From the start of the 18th century the history of jewels becomes principally the history of precious stones, their beauty stemming from their selection, their cut, and the arrangement of the stones composing the jewel. They lose their objective character which is so evident in the 16th century, and a little less so in the 17th, and they become adornment in the modern sense, absolutely necessary to dress, closely subject to the changes in fashion; and furthermore there appears a distinction between jewels for day and evening wear. This idea took root in the final years of the 17th century in the gatherings of Louis XIV, the daytime jewels mostly being set with coloured stones while those for the evening were mostly diamonds and pearls which appeared at their best at the chandelier-lit balls.

The exploitation of the mines of Golconda, India, opened in the 17th century, and then later of the Brazilian mines placed on the market more beautiful, bigger, more numerous and less expensive diamonds. The Venetian Peruzzi had invented brilliant cutting about 1700 and this development added to the progress already made with rose-cut stones. Henceforth the jeweller's art consisted in setting precious stones so as to gain the maximum effect from them.

Jean Bourget in his book of designs (1712) gives very few designs for jewels because, he says: 'it is useless in my opinion because the fashions are continually changing, and furthermore the designs depend rather upon the quantity and the size of the stones with which one has to work.' In this field it is Paris which more than ever before led the fashion.

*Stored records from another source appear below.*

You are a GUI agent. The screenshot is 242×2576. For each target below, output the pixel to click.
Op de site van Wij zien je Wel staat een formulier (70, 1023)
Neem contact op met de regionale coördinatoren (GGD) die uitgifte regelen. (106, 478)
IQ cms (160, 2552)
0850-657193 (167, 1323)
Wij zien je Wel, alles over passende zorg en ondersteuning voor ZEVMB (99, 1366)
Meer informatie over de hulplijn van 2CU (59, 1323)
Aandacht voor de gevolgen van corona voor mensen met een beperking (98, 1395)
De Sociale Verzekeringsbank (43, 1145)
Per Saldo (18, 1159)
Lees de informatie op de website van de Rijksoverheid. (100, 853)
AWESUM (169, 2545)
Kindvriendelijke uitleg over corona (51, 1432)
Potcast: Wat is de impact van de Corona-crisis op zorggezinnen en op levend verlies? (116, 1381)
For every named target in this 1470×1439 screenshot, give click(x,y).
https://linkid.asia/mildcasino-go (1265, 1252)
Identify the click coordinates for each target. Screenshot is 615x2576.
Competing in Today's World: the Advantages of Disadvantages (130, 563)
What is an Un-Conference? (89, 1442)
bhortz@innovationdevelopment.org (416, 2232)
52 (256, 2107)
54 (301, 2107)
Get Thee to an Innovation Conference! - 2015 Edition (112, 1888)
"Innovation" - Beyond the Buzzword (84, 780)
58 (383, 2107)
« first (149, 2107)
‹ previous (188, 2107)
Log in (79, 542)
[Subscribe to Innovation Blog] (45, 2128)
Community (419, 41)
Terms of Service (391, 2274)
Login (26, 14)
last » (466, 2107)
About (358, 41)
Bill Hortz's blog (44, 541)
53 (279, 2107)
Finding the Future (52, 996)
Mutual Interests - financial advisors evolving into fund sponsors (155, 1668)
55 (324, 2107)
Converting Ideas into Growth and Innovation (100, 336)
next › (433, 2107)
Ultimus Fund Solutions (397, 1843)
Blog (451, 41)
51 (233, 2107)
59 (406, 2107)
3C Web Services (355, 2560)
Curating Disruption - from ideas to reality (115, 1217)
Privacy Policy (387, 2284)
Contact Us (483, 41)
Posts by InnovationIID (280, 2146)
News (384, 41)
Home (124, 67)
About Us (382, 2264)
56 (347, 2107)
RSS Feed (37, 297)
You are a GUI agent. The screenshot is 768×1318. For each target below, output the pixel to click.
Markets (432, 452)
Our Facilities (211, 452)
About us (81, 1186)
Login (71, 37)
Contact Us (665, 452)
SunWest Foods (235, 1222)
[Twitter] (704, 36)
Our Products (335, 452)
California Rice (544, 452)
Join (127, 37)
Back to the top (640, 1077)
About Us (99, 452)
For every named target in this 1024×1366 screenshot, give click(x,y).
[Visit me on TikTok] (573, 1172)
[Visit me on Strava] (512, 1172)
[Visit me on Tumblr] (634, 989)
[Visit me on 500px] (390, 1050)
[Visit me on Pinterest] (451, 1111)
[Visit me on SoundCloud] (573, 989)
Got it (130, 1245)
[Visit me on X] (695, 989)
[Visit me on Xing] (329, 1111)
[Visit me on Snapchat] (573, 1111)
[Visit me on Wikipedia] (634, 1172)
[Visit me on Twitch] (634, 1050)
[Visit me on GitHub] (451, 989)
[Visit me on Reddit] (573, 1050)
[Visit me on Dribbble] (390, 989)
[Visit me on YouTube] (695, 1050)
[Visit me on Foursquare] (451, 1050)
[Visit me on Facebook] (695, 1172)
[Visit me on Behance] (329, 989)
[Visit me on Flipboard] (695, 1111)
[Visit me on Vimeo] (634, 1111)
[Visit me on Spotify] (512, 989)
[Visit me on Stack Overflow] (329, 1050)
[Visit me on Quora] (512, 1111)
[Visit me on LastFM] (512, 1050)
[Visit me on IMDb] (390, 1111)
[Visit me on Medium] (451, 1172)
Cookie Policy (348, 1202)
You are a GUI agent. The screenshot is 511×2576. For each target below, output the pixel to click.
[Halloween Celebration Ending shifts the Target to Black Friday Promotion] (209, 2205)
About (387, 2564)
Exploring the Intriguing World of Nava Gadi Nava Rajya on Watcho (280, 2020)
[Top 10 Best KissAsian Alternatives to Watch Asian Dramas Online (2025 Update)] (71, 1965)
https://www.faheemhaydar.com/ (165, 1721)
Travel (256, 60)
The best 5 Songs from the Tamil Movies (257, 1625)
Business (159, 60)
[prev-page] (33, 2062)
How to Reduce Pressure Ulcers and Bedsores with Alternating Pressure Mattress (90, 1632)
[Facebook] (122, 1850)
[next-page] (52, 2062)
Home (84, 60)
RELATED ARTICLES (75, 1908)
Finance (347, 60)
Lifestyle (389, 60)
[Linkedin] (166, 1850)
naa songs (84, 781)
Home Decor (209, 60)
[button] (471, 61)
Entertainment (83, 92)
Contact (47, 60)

With the accession to the throne of the Bourbons even the Spanish court, so long faithful to the details of a costume fixed by etiquette, began to adopt willy-nilly the French toilette.

French jewellers furnished a number of foreign capitals, and sometimes established themselves there, and in the Europe of the Enlightenment French fashions became still more influential.

The course of the century was to show comparatively little variation in fashion and called for very light mountings; the most popular motifs, subject to countless variations, being the bow and flowers. By the middle of the century such designs were influenced by the Rococo style of art, although jewellers evolved a rather sober form of the style and, except in Italy, Spain and Portugal, generally speaking tended to keep to symmetrical patterns.

The crown jewels of France constituted the most marvellous collection in the entire Western World, to which the acquisition of the Regent in 1717 brought a supreme consecration. The stone in question, weighing 136 carats, was then considered as the finest one known, having been discovered in Golconda, near Hyderabad in India, and fraudulently smuggled out. Thomas Pitt had bought it in 1701; it had been cut in London and offered to Louis XIV who deemed it too expensive to buy. In his Memoires Saint-Simon boasts that it was he who persuaded the Regent, Philippe of Orleans, to buy it. At any rate, after some bargaining, the matter was settled for two million livres, payable in several instalments. The diamond came to be known as the Regent diamond, and Louis XV wore it for the first time on the 21st of March 1721, on the occasion of the reception of the Turkish ambassadors. It was set in a bow of pearls and diamonds fixed to the shoulder of his flame coloured coat, and in his hat he wore the Sancy diamond. These same two jewels are found again in the front of, and at the summit of the crown made by Ronde in 1722 for the coronation of the young king. The crown has been preserved and reset with imitation jewels of the time; it was then considered the zenith of the jeweller's art, one of the first with open settings allowing the stones full transparency and so accentuating their luminosity. It bears witness to the shortlived taste for mixing coloured stones together, even to the degree of mixing fine stones with semi-precious stones, a characteristic of the 18th century.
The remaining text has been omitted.